Kemudian Janet berdiri. Menatap Mario dari jauh. Perlahan kakinya melangkah menuju balkon─tempat Mario sedari tadi berdiri. Ia memandang lekat-lekat wajah itu.
“Mario, sayang.”
“Ya.”
“Kurasa café yang berhadapan dengan apartemenku memiliki cukup selera tinggi.” Ujar Janet sembari menunjukkan café dengan ujung jarinya. Di plang yang sangat besar bertuliskan, “Café Fortine”.
“Kurasa kita perlu mencobanya.”
“Ya.”
“Kita harus mencicipi lebih banyak lagi. Seperti luwak, long black, atau caffe latte.”
“Tentu.”
Janet dan Mario saling bersitatap. Janet tersenyum dan seketika ia menyambar tangan Mario. Ia memegangnya dengan erat dan sesekali meremasnya.
“Mario”
“Apa?”
“Besok persidanganku.”
“Kau yakin.”
“Kita terlalu jauh Mario.”
“Perlukah ini semua.”
“Ya.”
“Bukankah kau bilang kau tak nyaman dengan istrimu.”
“Maksudku?”
“Stooooop.”
“Aku tak ingin mendengar apapun. Bangsat…”

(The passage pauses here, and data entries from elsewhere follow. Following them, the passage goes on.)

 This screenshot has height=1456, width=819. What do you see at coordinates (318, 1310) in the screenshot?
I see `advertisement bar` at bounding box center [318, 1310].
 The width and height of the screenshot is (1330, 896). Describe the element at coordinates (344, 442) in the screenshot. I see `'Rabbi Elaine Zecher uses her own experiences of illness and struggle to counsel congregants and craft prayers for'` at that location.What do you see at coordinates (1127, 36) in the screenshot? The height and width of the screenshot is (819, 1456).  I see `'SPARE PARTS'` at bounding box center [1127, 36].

Janet melepaskan genggaman tangannya. Matanya nyalang bak medusa yang bersiap mematuk dengan ular-ular rambutnya. Ia melangkah mundur dan masuk ke dalam ruangan. Desir angin mengikuti liuk tubuhnya yang segera masuk.
“Janet.”
“Ya.”
“Kuharap kita menemukan hubungan yang lebik baik.”
“Kenapa sekarang.”
“Bukankah tak ada kata terlambat.”
“Maksudmu?”
“Ya. Kita memiliki kehidupan berbeda.”
“Kau gila.”
“Tidak.”
“Kurasa kau gila.”
“Tidak.”
“Apa perlu kubawa kau ke sana.”
“Janet..”
“Ya. Tak semudah yang kau ucapkan.”
“Pikirkan. Kau akan menyesal.”
“Mario.”
“Ya.”
“Kau goyah.”
“Lebih baik goyah daripada berakhir segalanya.”

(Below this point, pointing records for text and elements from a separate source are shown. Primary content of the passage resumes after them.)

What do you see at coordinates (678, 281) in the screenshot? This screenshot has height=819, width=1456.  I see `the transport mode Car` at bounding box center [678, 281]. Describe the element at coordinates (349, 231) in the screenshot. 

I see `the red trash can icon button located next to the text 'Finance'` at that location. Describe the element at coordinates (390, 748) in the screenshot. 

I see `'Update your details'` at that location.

Luapan emosi semakin gemunung. “Praaak”, sebuah tamparan melayang menyabik wajah Mario. Janet mendelik kepada Mario. Ia pedas.

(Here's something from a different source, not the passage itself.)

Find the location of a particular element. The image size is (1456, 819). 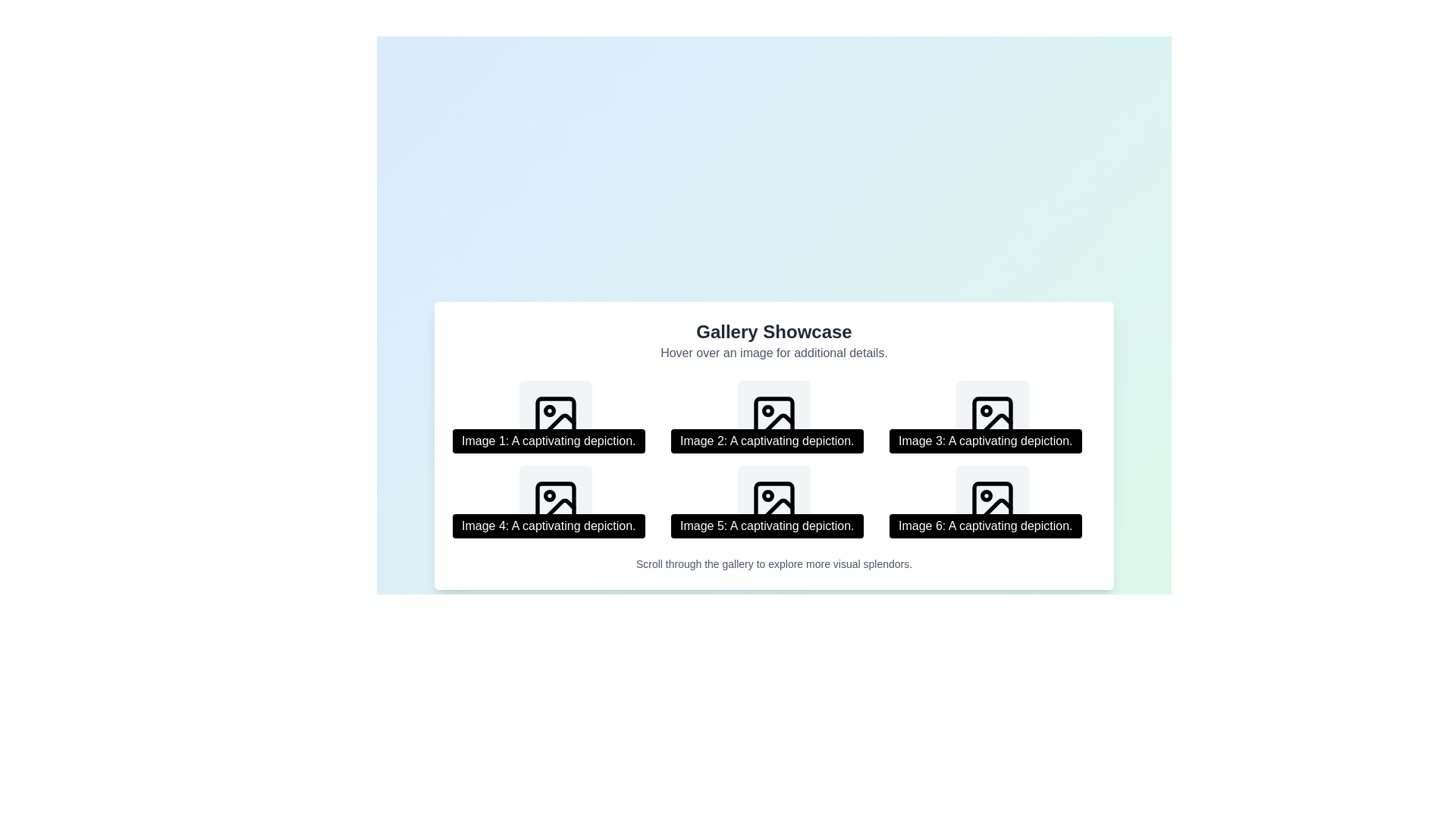

the black icon is located at coordinates (555, 417).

“Mario, sayang. Berpikirlah.”
“Aku tak perlu berpikir dengan sikapmu seperti ini.”
“Mario.”
“Ya.”
“Kau datang ke mari hanya untuk mengakhiri semuanya.”
“Janet. Ini jalan terbaik.”
“Tidak. Egois.”
“Apa.”
“Ya. Egois.”
Mereka terguggu. Bergeming. Namun, bersitatap dengan nyalang. Nanar. Mario melangkah, merapat dengan bahu yang saling bergesek. Bedebam.
“Tunggu Mario, sayang.”
“Apa?”
“Kurasa kau tak ingin semua tahu. Yah sebut saja, skandal. Menguak di layar berwarna itu.”
Mario diam. Mulutnya terjahit, sebuah sulaman memenuhi motif bibirnya. Rapat.
“Mario. Besok kutunggu kau datang kembali.”
Ini ucapan terakhir Janet, sebelum Mario melangkah dan membanting kuat pintu berlurik itu. “Gedobraak”. Brengsek. Lagi-lagi Mario tak bisa mengakhirinya. Ia benar-benar perempuan berambut ular─medusa─lengkap dengan bisa-bisanya. Ia terjebak.
Dan esok harus kembali─memuaskan keinginan wanita itu.